Study Reveals Lipid Decline as a Key Driver of Mitochondrial Aging

A study published in Nature Communications has identified an age-associated decline in the membrane lipid phosphatidylcholine as a direct contributor to mitochondrial dysfunction. Researchers at the Leibniz Institute on Aging (FLI) in Jena, Germany, observed that dietary supplementation with phosphatidylcholine—or its precursor, choline—successfully restored mitochondrial function in aging nematodes (C. elegans). The findings were also examined in human cell cultures and clinical datasets, though further research is needed to determine applicability to humans.

Key Findings

  • Researchers observed a decline in phosphatidylcholine production with age, which was associated with fragmented mitochondrial membranes.
  • Disabling genes responsible for phosphatidylcholine synthesis in young worms led to mitochondria resembling those of older animals.
  • Dietary supplementation with phosphatidylcholine or choline restored youthful mitochondrial structure in older worms within two days.
  • The effects were replicated in human cell cultures and validated through analysis of proteomic, lipidomic, genetic, and metabolic profiles across human aging stages.

The Mechanism

Mitochondria produce energy and coordinate cellular communication, adaptation, and regulation. Phosphatidylcholine supports membrane flexibility, which is necessary for mitochondrial fusion—a process where mitochondria join to form networks that share energy, DNA, and other components.

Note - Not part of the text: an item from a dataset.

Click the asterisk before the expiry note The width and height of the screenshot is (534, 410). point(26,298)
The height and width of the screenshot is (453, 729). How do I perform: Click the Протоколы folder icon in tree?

Phosphatidylcholine levels decline naturally with age, leading to fragmented and dysfunctional mitochondria. This suggests mitochondrial aging is driven not only by genetic damage but also by age-related changes in lipid production.

Aging Stages and Sex Differences

Data from the study suggested aging occurs in distinct stages:

  1. A decline in stress resistance and disruption of protein homeostasis.
  2. Metabolic changes.
  3. Later epigenetic alterations.

Human metabolomic data showed the most significant relative decline in phosphatidylcholine levels in women around menopause, coinciding with a reported decline in energy.

Implications

The findings indicate that some aspects of biological aging may be modifiable through targeted metabolic interventions. In worms, phosphatidylcholine supplementation remained effective when introduced at middle or advanced age.

The study was led by Dr. Maria Ermolaeva of the Leibniz Institute on Aging (FLI) in Jena, Germany. Further research is required to determine if these results can translate to human therapies.